• **Selección**:
Siguiendo con la idea de describir lo que el historicismo filosófico ha comprendido de las distintas formas de interpretar los discursos sobre la fenomenología, Merleau-Ponty (1975) define la fenomenología como "el estudio de las esencias y, según ella (la fenomenología), todos los problemas se resuelven en la definición de esencias: la esencia de la percepción, la esencia de la consciencia, por ejemplo" (p. 7). Dos tipos de esencias que cita Merleau-Ponty para problematizar la cuestión fenomenológica como problema de la percepción. Pensamiento fenomenológico que se distancia del iniciado por Husserl (1996), quien describe la constitución fenomenológica como la constitución de un objeto intencional. Este discurso fenomenológico iniciado por Husserl se arraigó a la idea de ser que concibe la fenomenología como una fenomenología de la consciencia o fenomenología intencional, pues tratar la fenomenología como esencia de la consciencia es considerarla como una consciencia dirigida a su intención. Una consciencia intencional que sitúa al mundo y al ser humano en un espacio condicionado por la esencia de la consciencia: la consciencia intencional.
Esta idea de intencionalidad es la que tanto Lévinas como Henry y Ponty quieren ir en contra. El pensamiento de una "trascendencia" desde la intencionalidad no es muy objetiva en el pensamiento de Husserl. El yo se transforma en la fuente misma del sentido, de manera que se presenta como una trascendencia en la inminencia, es decir, una trascendencia que parte de la subjetividad. Conceptos en que, en una propuesta teológica de Henry o Lévinas, la trascendencia no puede partir de la subjetividad sino de la alteridad, lo otro que se hace trascendente, y no desde el sujeto en su estado reflexivo.

• **Datos registrados**:
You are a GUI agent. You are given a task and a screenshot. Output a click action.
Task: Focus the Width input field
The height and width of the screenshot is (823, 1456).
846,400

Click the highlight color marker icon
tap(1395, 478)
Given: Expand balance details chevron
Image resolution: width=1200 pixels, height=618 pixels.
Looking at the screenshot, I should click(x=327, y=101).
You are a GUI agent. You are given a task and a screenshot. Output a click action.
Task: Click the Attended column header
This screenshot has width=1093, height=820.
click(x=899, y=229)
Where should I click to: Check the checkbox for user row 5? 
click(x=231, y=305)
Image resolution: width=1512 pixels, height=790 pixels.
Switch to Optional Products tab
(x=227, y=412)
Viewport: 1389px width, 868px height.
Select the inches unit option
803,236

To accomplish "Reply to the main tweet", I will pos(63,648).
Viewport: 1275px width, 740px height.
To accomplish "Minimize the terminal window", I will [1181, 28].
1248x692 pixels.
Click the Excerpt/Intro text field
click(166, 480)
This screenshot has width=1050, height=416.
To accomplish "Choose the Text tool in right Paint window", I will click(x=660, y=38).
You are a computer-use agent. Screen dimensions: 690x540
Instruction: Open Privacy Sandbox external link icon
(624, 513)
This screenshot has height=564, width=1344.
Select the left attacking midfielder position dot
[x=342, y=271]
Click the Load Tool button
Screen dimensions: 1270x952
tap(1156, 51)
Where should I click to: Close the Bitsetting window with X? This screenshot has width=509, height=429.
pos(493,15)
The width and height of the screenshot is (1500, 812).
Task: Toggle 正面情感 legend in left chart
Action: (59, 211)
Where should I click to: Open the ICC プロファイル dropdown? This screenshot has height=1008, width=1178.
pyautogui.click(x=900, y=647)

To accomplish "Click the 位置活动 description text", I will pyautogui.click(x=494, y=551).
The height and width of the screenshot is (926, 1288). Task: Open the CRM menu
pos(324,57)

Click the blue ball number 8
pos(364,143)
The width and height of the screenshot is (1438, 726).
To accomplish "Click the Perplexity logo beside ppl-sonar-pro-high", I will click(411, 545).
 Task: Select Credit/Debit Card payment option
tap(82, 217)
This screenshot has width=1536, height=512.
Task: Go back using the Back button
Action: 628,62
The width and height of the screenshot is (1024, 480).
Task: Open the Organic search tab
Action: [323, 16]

• **Ejercicio escrito**: Cita íntegramente la selección sobre la fenomenología, sin cambiar una sola palabra.

• **El resultado**:
Siguiendo con la idea de describir lo que el historicismo filosófico ha comprendido de las distintas formas de interpretar los discursos sobre la fenomenología, Merleau-Ponty (1975) define la fenomenología como "el estudio de las esencias y, según ella (la fenomenología), todos los problemas se resuelven en la definición de esencias: la esencia de la percepción, la esencia de la consciencia, por ejemplo" (p. 7). Dos tipos de esencias que cita Merleau-Ponty para problematizar la cuestión fenomenológica como problema de la percepción. Pensamiento fenomenológico que se distancia del iniciado por Husserl (1996), quien describe la constitución fenomenológica como la constitución de un objeto intencional. Este discurso fenomenológico iniciado por Husserl se arraigó a la idea de ser que concibe la fenomenología como una fenomenología de la consciencia o fenomenología intencional, pues tratar la fenomenología como esencia de la consciencia es considerarla como una consciencia dirigida a su intención. Una consciencia intencional que sitúa al mundo y al ser humano en un espacio condicionado por la esencia de la consciencia: la consciencia intencional.
Esta idea de intencionalidad es la que tanto Lévinas como Henry y Ponty quieren ir en contra. El pensamiento de una "trascendencia" desde la intencionalidad no es muy objetiva en el pensamiento de Husserl. El yo se transforma en la fuente misma del sentido, de manera que se presenta como una trascendencia en la inminencia, es decir, una trascendencia que parte de la subjetividad. Conceptos en que, en una propuesta teológica de Henry o Lévinas, la trascendencia no puede partir de la subjetividad sino de la alteridad, lo otro que se hace trascendente, y no desde el sujeto en su estado reflexivo.